尾花沢(市)(読み)おばなざわ

日本大百科全書(ニッポニカ) 「尾花沢(市)」の意味・わかりやすい解説

尾花沢(市)
おばなざわ

山形県北東部にある市。東は宮城県に接する。1959年(昭和34)市制施行。市域三方奥羽山脈に属する山地で占められ、西部は丹生(にう)川などが形成した段丘の発達した尾花沢盆地東半を占める沖積地。県内平坦(へいたん)地では有数の豪雪地。
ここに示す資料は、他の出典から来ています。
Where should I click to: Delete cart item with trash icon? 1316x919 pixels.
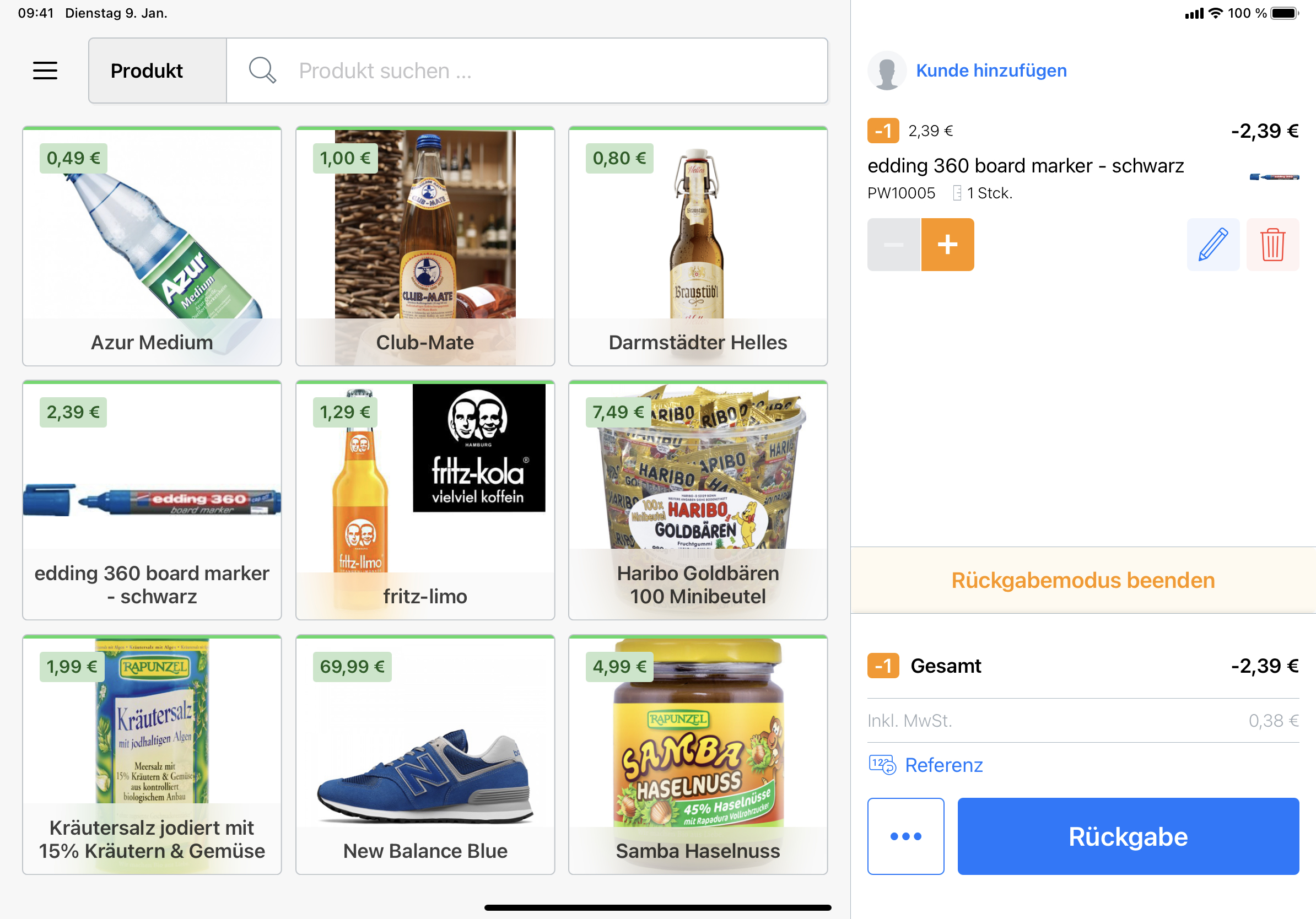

国道13号、347号が通じ、尾花沢新庄道路の尾花沢、野黒沢(のくろさわ)、尾花沢北、川原子(かわらご)の各インターチェンジがある。江戸時代には寛永(かんえい)年間(1624~1644)に繁栄した延沢銀山(のべさわぎんざん)を中心とした幕府領であった。羽州街道の宿場町である中心地の尾花沢には陣屋が置かれ、また馬市や六斎市が開かれる在郷町として発達してきた。奥羽本線から外れた明治後期以後は稲作養蚕畜産を主とする農業地帯で、スイカを特産とする。養蚕は衰退したが、近年ではソバの栽培が増加している。1972年から始まった国営村山北部農業水利事業(1989年完工)などで過疎減反出稼ぎの克服を期している。国道沿いの福原工業団地には電子工業などの工場がある。南東端にある霊山船形山(御所山)は御所山県立自然公園で、その北西麓(ろく)に銀山温泉国民保養温泉地)がある。面積372.53平方キロメートル、人口1万4971(2020)。